To address your points:

* My friend is not a rockstar programmer. He's about average, and in San Francisco he was living in Bayview and getting his house and his car regularly broken into and barely scraping by. Now he lives like he makes 5x the money he did in SF and his taxes are vastly lower since he's making less money, but living better. This is one of the largest mysteries of modern capitalism. Why are the prices for things so vastly different in different countries?

* If the robots can run the futures market and do general purpose programming then we probably won't even need money because we will have perfected central planning. Instead the robots will be playing a game called "The Humans" which is like when we play "The Sims" with the goal of trying to make the Humans happy. This will go on at a superhuman level of intellect and we won't even be able to analyze what the heck is going on, much like we can't really know why Alpha Go makes the moves it makes. We just won't turn it off because we can't live without it. This is the good or bad future depending on the ultimate fitness function, which in the good future is make everybody happy and not where the fitness future is based on deep ecology (DE) [1] which would prefer a 95% population reduction.

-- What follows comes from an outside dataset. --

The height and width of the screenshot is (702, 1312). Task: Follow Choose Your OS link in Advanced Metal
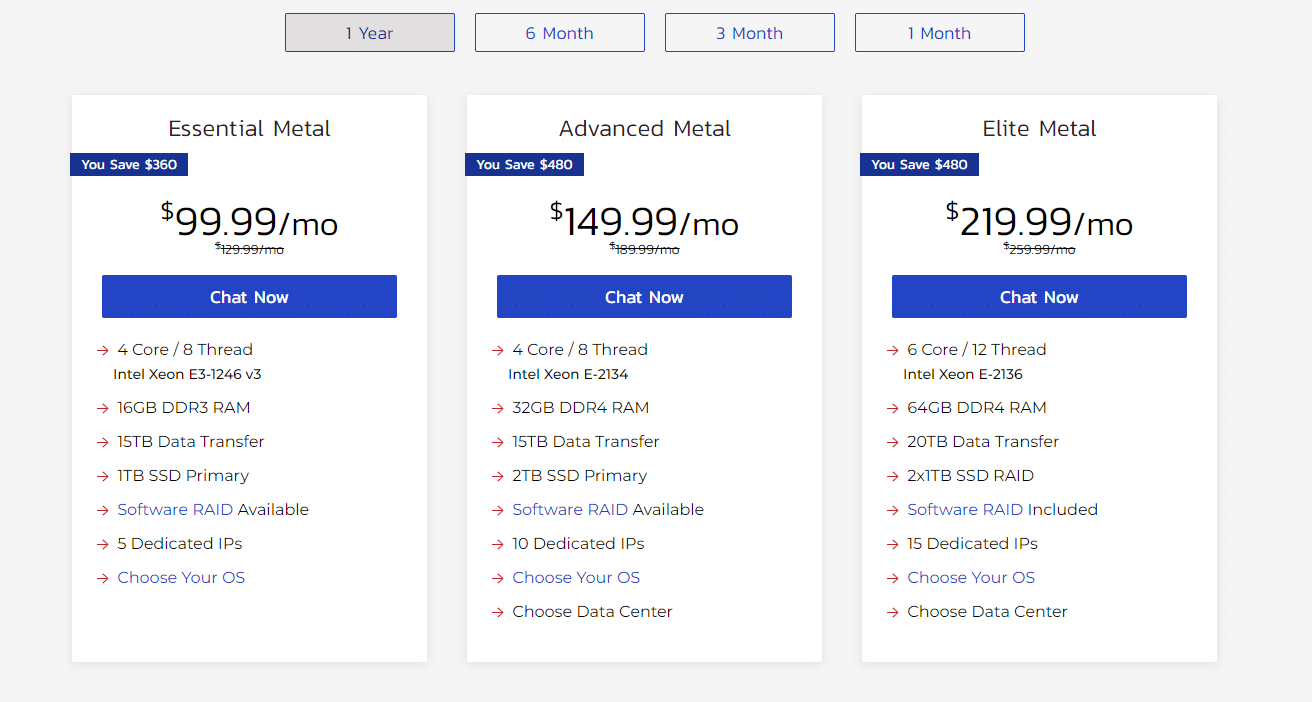pyautogui.click(x=576, y=578)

* My friend might not be a web developer, but he could probably get a job working on designing some guy's Burning Man float who owned a robot for enough to live well since it would require an absolutely trivial amount of effort to live since there would be so much supply.

* As far as Libertarianism goes, your formulation seems to be that that means no rules. No not really. I don't think ANY libertarian that is respected by the libertarian community would think slavery or poisoning people should be legal so you really have got a strawman there. Besides if we had no rules at all the wealthy Deep Ecology people could get together and decide they wanted to exterminate everybody they don't need to maintain things with killer robots who unlike in the movies have perfect aim and tactical strategy.

* The foreclosures during the great depression were due to collapse of bank reserves due to fractional reserve banking. You had short panics in the 19th century before the fed and fractional reserve banking, but not depression like scenarios of rapid credit contraction as the money multiplier work in reverse. This is unfortunately a very very deep rabbit hole side issue that requires a 30 page essay to get through. In China, which is probably more capitalist than the U.S, they have a different system. They have tons of companies that have bad debts and the government prints money out of thin air to selectively bail them out without austerity forced on the taxpayer, which is why they haven't had a credit crunch that has predicted every year for the last 30 years.

* The happy path of the future AI automation is normal people get access to these robots and use them to produce unlimited prosperity. The bloody path is only the elite get access and they decide to wipe out everyone else with killer robots because they find them to be irritating useless eaters.